Currently, static timing analysis is commonly used to verify circuit operating frequency (also called circuit timing). Various modeling techniques are used to accurately capture the variable impact on circuit timing. As an example, the Parametric On-Chip Variation (POCV) model is widely used for variation-aware timing analysis.
In static timing analysis, a timing graph is built for the circuit under analysis. The edges on the timing graph are called timing arcs. During static timing analysis, delays of the timing arcs are calculated and propagated through the timing graph. During propagation, delays are added to the arrival time of an input node to get the arrival time at an output node. Arrival times from different edges to the same node are merged into one arrival time through min/max operations. Once the propagation is done, critical paths are extracted from the timing graph for further analysis. It is critical that the graph-based timing analysis (GBA) results bound the path-based timing analysis (PBA) results. Bounding is defined as ensuring that the results from GBA are always more pessimistic than the results from PBA. Paths can be extracted in a strictly monotonic order based on their criticality. Otherwise, a circuit designer may miss a timing-critical area of the circuit, resulting in a defective circuit design.

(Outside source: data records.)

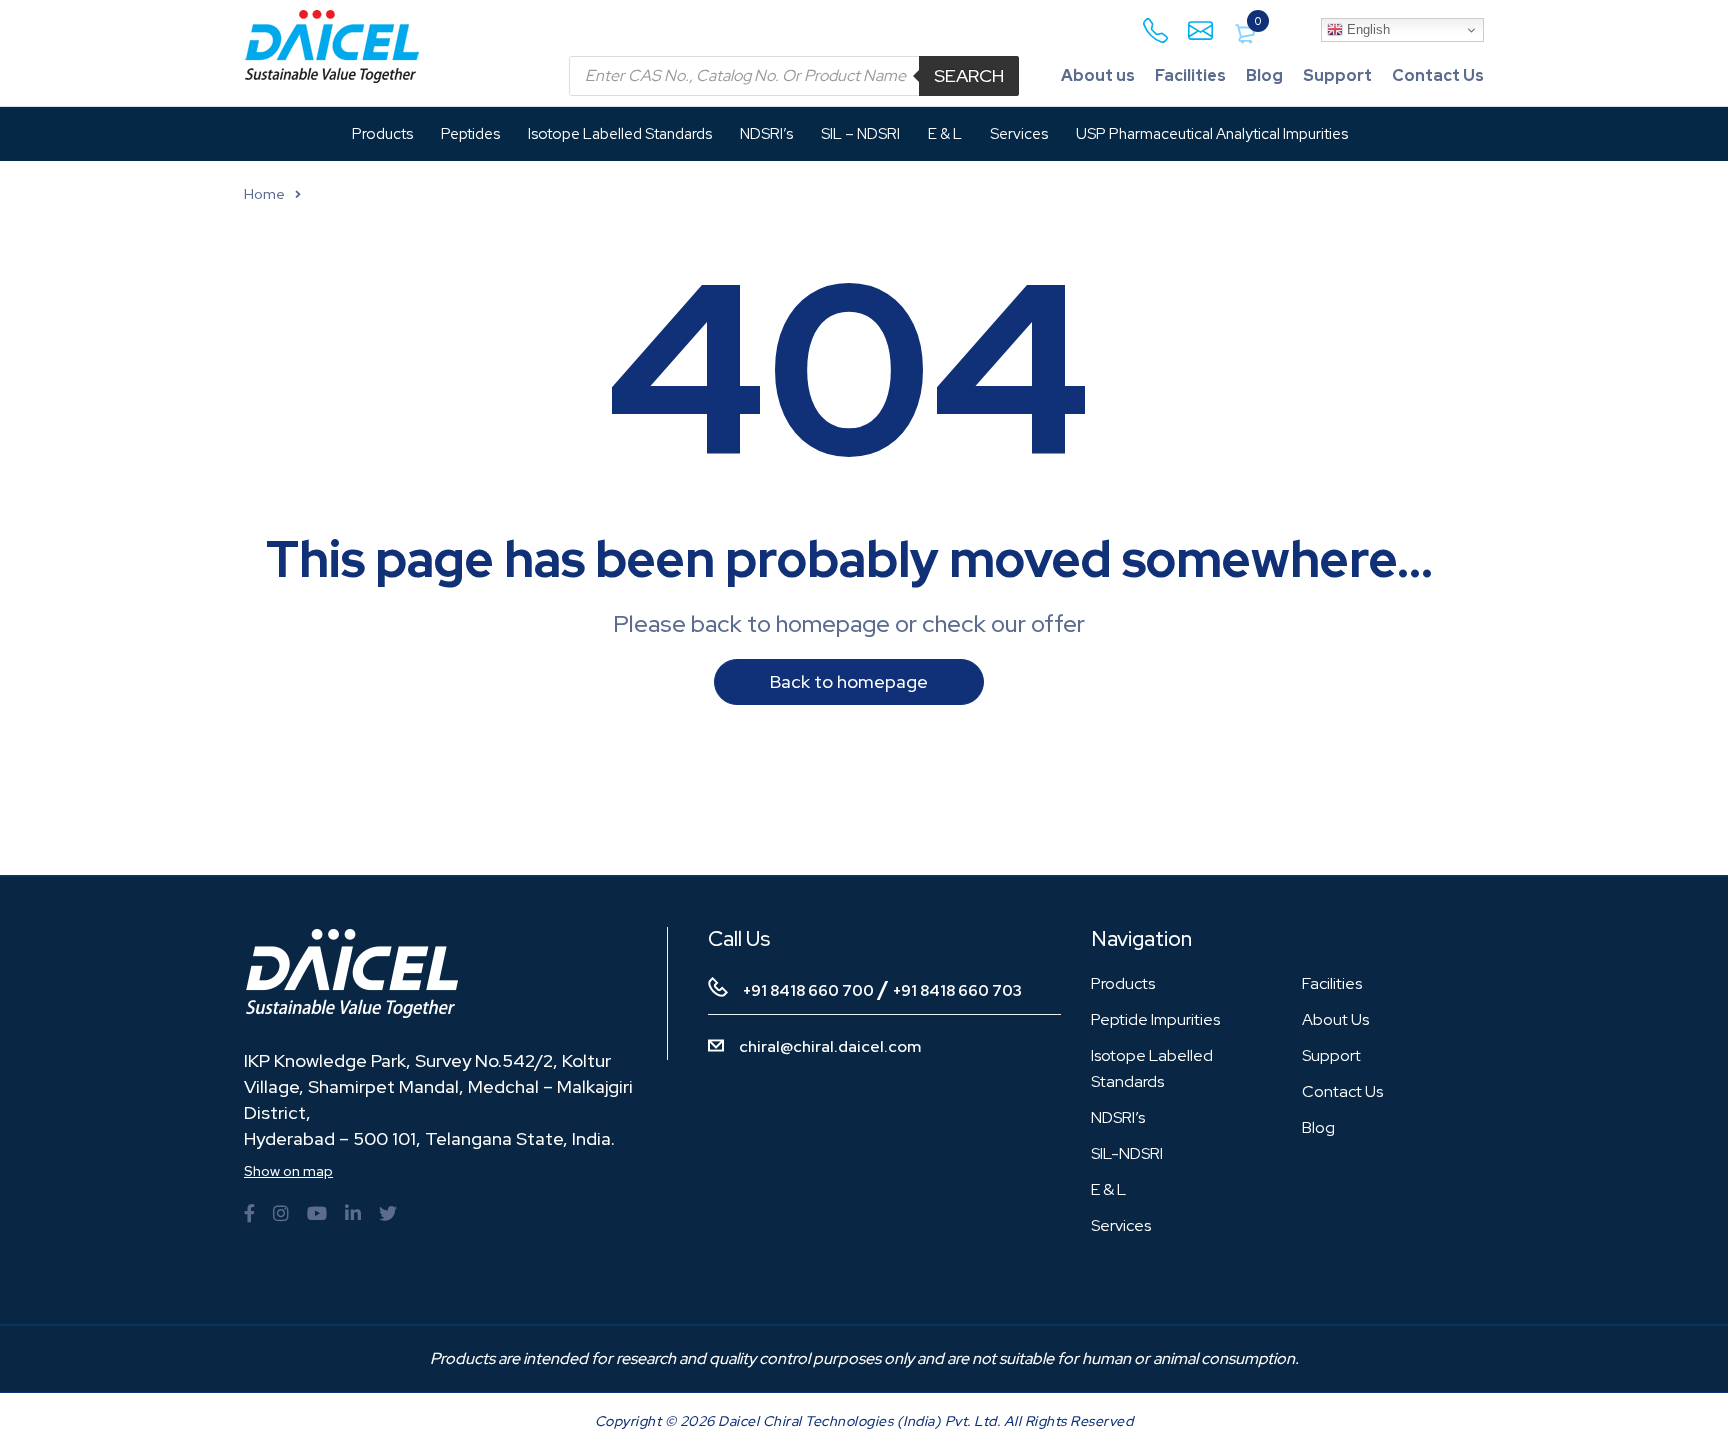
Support (1337, 75)
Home (264, 194)
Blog (1264, 75)
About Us (1335, 1019)
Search (969, 75)
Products (1123, 983)
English (1366, 29)
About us (1098, 75)
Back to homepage (849, 681)
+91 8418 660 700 (808, 991)
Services (1121, 1225)
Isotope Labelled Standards (1152, 1068)
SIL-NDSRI (1127, 1153)
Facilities (1190, 75)
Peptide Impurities (1155, 1019)
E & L (1108, 1189)
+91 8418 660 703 (957, 991)
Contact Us (1438, 75)
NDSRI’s (1118, 1117)
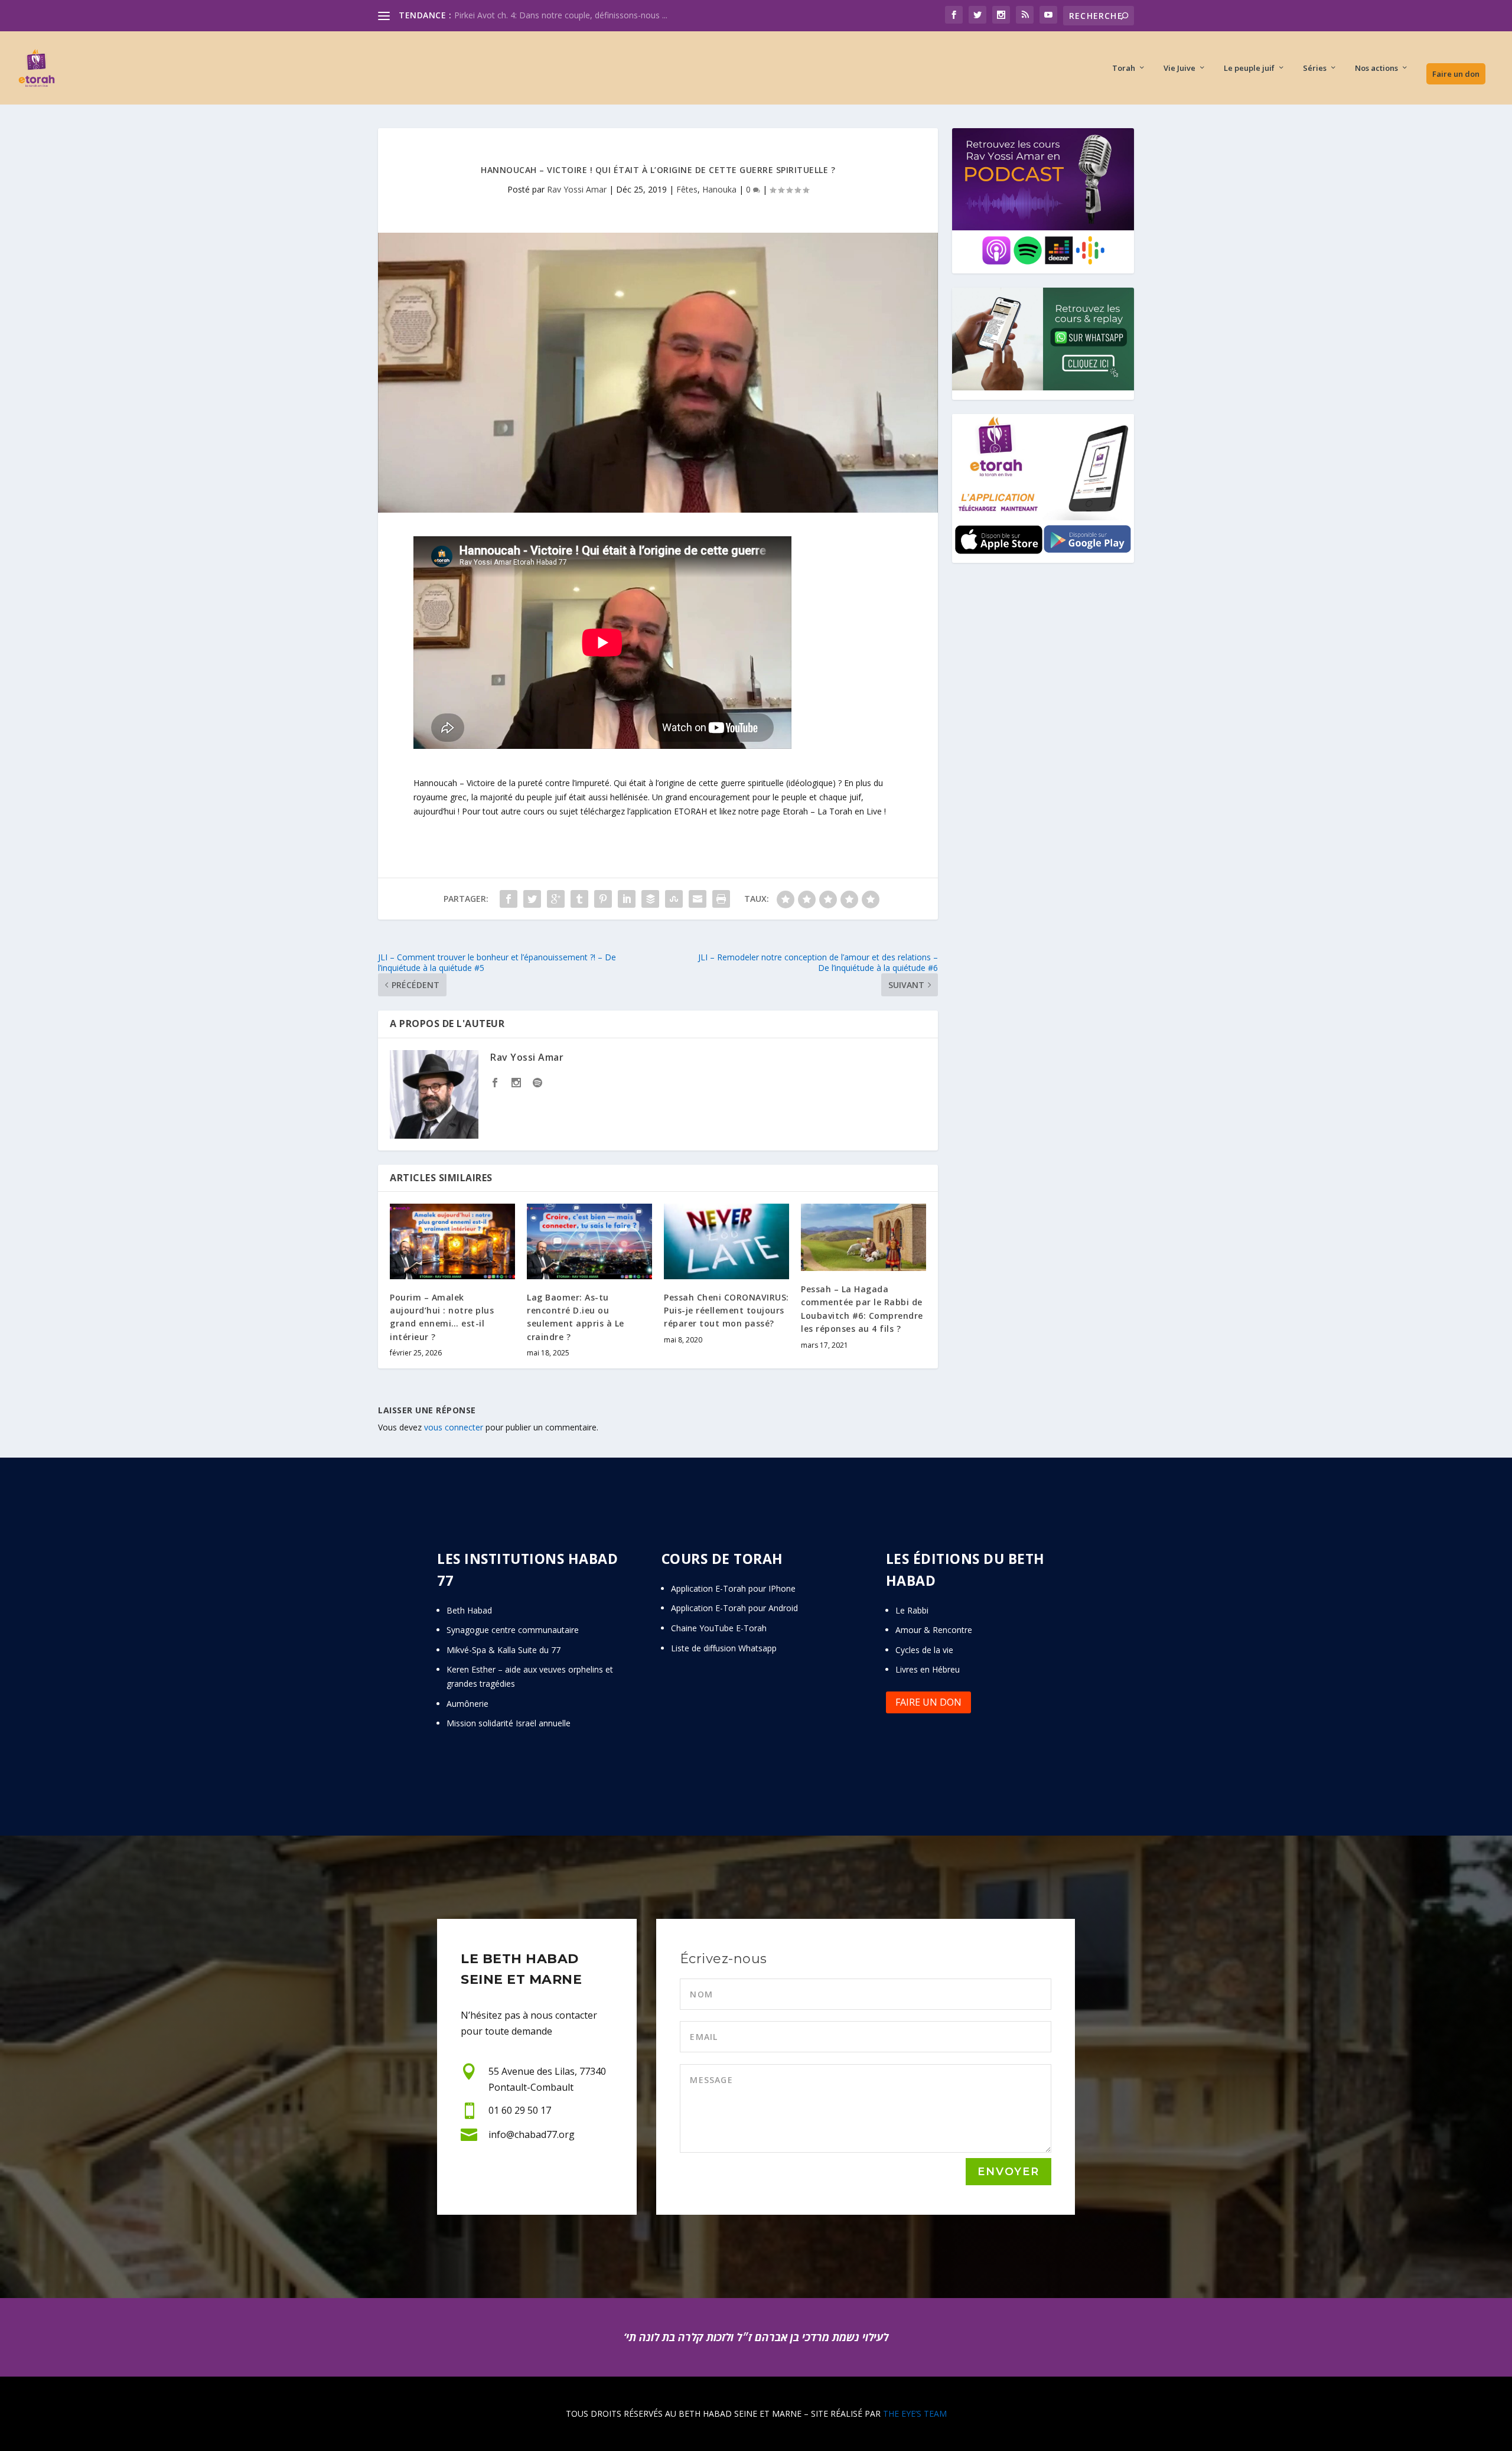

With the POCV model, the timing information of arcs, paths and whole timing graph are described as statistical distributions instead of scalar values. Existing graph merging and path searching methods can no longer ensure that GBA results bound PBA results and the correct ordering of the critical path extractions. To work around this issue, a designer may add empirical margins during path reporting, which can be very expensive in terms of run time and memory consumption.